- _The problem_
Report, from the records below, every line where the word "Given" appears.
◇ ◇ ◇ ◇ ◇ ◇ ◇
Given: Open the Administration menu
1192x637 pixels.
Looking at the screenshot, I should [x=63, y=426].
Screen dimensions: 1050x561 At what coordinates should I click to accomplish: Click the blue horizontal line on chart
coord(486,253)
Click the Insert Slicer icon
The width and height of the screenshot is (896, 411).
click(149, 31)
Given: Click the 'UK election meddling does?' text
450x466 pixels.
◇ ◇ ◇ ◇ ◇ ◇ ◇
- _Output for this task_
Given: Open the Administration menu
Given: Click the 'UK election meddling does?' text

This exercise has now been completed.